Given information:
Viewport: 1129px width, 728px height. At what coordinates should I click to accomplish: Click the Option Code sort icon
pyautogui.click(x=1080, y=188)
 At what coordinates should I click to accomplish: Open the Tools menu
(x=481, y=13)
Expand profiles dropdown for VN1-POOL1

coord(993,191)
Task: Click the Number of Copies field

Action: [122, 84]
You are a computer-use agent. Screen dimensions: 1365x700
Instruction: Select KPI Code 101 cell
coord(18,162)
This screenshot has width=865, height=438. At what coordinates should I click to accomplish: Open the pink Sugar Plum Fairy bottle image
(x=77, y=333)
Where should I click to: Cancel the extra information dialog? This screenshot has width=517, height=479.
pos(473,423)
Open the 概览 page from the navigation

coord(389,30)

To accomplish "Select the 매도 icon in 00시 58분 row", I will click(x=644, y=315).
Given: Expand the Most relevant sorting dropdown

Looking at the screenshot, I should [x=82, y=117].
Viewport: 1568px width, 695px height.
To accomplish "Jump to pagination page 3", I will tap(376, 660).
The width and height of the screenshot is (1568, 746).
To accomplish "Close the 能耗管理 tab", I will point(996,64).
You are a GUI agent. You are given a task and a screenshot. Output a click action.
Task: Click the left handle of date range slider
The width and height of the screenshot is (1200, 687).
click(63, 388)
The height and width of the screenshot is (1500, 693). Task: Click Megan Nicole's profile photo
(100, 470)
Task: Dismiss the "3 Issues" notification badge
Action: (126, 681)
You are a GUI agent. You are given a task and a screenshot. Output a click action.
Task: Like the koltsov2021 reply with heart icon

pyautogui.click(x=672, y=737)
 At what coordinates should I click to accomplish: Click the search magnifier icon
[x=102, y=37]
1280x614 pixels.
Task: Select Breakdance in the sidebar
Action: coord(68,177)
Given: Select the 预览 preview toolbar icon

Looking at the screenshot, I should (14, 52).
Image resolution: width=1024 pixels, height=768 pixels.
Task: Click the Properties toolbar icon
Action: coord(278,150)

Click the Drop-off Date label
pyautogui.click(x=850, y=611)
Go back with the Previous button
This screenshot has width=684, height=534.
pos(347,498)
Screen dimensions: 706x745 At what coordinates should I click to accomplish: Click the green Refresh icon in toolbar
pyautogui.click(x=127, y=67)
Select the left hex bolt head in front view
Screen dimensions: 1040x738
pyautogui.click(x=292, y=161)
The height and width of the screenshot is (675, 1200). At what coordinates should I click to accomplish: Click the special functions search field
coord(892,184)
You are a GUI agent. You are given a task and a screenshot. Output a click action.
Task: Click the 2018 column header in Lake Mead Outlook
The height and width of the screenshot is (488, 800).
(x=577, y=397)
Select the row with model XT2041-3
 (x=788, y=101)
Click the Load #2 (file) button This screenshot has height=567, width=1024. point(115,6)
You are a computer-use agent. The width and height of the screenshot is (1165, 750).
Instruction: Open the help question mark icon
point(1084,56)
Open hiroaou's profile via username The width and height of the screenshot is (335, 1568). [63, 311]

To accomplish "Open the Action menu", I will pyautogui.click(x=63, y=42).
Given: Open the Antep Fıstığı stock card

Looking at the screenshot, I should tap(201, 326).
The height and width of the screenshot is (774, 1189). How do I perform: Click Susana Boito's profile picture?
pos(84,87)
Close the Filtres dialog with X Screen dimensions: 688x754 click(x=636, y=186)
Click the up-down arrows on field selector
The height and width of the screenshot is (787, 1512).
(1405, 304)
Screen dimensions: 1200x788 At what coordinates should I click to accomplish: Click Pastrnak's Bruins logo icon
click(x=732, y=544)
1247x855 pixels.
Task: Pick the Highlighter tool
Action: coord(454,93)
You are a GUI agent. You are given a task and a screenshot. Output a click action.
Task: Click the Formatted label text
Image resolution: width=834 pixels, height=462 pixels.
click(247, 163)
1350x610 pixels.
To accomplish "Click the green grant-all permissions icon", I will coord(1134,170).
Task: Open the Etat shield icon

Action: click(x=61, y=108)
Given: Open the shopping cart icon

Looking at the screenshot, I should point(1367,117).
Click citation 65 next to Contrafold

The task: Which of the lines in the material above contain "Close"? Copy each one out.

Finished exercise:
To accomplish "Close the 能耗管理 tab", I will point(996,64).
Close the Filtres dialog with X Screen dimensions: 688x754 click(x=636, y=186)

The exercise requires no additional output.